• Kino
  • Mapa
  • Ogłoszenia
  • Forum
  • Komunikacja
  • Raport

Szkoła w Kokoszkach w ręce prywatne?

Elżbieta Michalak
20 września 2013 (artykuł sprzed 10 lat) 
Szkoła w Kokoszkach będzie placówką publiczną, samorządową, a pierwszych uczniów przyjmie w 2014 r. Szkoła w Kokoszkach będzie placówką publiczną, samorządową, a pierwszych uczniów przyjmie w 2014 r.

Budowana w Kokoszkach szkoła podstawowa ma przyjąć pierwsze dzieci już we wrześniu 2014 r. W jaki sposób będzie prowadzona? Prezydent Gdańska zaproponował trzy rozwiązania, wśród nich m.in. oddanie szkoły w ręce prywatne.



Kto powinien zarządzać szkołą w Kokoszkach?

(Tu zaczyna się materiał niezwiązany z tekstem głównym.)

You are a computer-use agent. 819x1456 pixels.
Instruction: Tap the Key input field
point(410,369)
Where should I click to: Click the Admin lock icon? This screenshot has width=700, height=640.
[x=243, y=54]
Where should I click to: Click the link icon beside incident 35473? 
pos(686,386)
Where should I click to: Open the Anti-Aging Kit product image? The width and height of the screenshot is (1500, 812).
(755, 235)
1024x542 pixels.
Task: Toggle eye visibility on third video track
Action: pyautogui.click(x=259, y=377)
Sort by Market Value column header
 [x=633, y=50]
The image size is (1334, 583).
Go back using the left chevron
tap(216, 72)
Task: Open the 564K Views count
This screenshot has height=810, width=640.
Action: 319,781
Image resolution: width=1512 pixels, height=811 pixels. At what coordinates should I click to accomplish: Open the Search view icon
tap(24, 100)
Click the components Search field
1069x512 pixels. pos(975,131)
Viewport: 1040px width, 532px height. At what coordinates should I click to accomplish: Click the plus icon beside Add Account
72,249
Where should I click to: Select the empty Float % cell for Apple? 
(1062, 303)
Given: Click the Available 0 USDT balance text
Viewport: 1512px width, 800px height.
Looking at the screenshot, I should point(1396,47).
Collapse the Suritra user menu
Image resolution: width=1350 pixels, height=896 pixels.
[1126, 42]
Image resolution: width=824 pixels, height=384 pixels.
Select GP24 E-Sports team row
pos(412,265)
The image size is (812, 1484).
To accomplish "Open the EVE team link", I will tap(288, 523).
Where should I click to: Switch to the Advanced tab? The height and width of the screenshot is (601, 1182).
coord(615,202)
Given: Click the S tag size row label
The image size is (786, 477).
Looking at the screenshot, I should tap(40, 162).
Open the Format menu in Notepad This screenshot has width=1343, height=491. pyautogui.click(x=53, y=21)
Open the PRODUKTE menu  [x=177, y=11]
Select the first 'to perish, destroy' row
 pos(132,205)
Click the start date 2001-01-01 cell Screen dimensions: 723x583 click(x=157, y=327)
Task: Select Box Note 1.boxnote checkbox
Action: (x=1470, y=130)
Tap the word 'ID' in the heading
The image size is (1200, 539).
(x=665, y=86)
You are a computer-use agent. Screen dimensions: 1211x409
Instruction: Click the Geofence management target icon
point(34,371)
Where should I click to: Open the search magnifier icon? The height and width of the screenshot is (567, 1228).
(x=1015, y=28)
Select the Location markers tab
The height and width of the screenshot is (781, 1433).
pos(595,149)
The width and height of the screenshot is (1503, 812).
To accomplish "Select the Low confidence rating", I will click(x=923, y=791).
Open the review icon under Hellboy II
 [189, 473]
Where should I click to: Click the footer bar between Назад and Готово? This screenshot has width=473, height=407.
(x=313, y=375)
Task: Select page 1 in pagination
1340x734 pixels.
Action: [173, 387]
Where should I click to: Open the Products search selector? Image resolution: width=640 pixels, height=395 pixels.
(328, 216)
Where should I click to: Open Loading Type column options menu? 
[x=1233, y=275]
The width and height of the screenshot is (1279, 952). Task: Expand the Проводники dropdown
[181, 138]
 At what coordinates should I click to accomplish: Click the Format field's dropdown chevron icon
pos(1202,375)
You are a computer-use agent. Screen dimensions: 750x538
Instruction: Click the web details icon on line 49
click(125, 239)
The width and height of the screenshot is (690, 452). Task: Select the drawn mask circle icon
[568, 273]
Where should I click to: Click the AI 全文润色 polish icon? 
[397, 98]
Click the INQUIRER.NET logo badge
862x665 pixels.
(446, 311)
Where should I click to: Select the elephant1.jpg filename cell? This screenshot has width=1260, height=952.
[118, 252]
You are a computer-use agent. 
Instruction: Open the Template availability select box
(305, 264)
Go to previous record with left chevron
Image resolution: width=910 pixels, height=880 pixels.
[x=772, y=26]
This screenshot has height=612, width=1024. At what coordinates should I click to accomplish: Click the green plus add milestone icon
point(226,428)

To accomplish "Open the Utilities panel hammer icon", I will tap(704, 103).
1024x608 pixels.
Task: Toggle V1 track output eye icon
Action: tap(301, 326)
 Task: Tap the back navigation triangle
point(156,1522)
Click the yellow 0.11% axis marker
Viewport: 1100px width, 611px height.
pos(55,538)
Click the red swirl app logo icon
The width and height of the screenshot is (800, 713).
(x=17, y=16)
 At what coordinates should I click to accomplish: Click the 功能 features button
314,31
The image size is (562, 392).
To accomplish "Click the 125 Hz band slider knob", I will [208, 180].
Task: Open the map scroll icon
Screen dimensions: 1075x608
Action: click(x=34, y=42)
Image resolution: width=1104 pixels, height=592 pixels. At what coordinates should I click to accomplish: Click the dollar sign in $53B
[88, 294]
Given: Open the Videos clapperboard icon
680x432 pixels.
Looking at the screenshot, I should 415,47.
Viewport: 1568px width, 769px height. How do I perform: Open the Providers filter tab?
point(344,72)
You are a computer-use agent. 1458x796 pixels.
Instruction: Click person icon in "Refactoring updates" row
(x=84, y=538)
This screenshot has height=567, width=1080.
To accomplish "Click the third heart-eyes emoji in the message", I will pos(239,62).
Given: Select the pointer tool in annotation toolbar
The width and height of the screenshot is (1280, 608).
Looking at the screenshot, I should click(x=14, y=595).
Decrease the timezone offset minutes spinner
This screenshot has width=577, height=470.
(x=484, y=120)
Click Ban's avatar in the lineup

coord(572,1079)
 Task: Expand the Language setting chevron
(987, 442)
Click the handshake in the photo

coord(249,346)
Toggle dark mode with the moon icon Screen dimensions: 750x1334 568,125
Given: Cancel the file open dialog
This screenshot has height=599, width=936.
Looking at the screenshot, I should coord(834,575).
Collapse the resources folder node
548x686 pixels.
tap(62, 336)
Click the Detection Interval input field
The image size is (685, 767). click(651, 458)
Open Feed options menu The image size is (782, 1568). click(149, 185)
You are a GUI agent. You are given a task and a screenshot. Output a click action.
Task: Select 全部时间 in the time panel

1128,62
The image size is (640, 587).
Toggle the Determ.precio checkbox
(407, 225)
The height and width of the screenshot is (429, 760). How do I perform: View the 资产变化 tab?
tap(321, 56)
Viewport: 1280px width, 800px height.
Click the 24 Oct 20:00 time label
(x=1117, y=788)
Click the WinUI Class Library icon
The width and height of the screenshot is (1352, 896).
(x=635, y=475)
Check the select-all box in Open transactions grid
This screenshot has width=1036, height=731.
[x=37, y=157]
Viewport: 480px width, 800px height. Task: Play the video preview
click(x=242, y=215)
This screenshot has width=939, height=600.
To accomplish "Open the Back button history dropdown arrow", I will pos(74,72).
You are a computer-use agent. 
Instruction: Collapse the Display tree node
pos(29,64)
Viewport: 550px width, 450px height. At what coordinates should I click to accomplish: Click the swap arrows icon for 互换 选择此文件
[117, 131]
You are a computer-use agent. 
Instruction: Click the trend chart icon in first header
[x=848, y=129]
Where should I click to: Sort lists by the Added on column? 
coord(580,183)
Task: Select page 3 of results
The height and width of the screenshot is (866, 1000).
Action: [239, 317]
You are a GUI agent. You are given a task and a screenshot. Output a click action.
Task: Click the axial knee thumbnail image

Szkoła podstawowa w Kokoszkach to duża inwestycja, która powstaje kosztem 36 mln zł. Od początku mówiono o niej jako o placówce publicznej, i choć nic się w tej kwestii nie zmieniło, plany co do jej prowadzenia budzą niezadowolenie i niepokój wśród nauczycielskich związków zawodowych oraz opozycji.

Prezydent Gdańska, Paweł Adamowicz, zaproponował trzy sposoby prowadzenia placówki, które miałyby zapewnić bezpłatną edukację, dostępność do szkoły dla wszystkich uczniów z rejonu oraz wysoką jakość edukacji.

Pierwszym wariantem jest przeniesienie istniejącej Szkoły Podstawowej nr 84 do nowego budynku przy ul. Kalinowej wraz z uczniami, nauczycielami i pracownikami, co zdaniem prezydenta Gdańska zadowalałoby kadrę dydaktyczną i pracowników szkoły oraz zmniejszałoby ryzyko konfliktów.

- Wariant ten miał szansę realizacji jeszcze do lipca, kiedy to weszła w życie tzw. "Ustawa przedszkolna", która obniżyła wiek szkolny. Ale teraz nie ma to sensu - pisze na swojej stronie internetowej Adamowicz.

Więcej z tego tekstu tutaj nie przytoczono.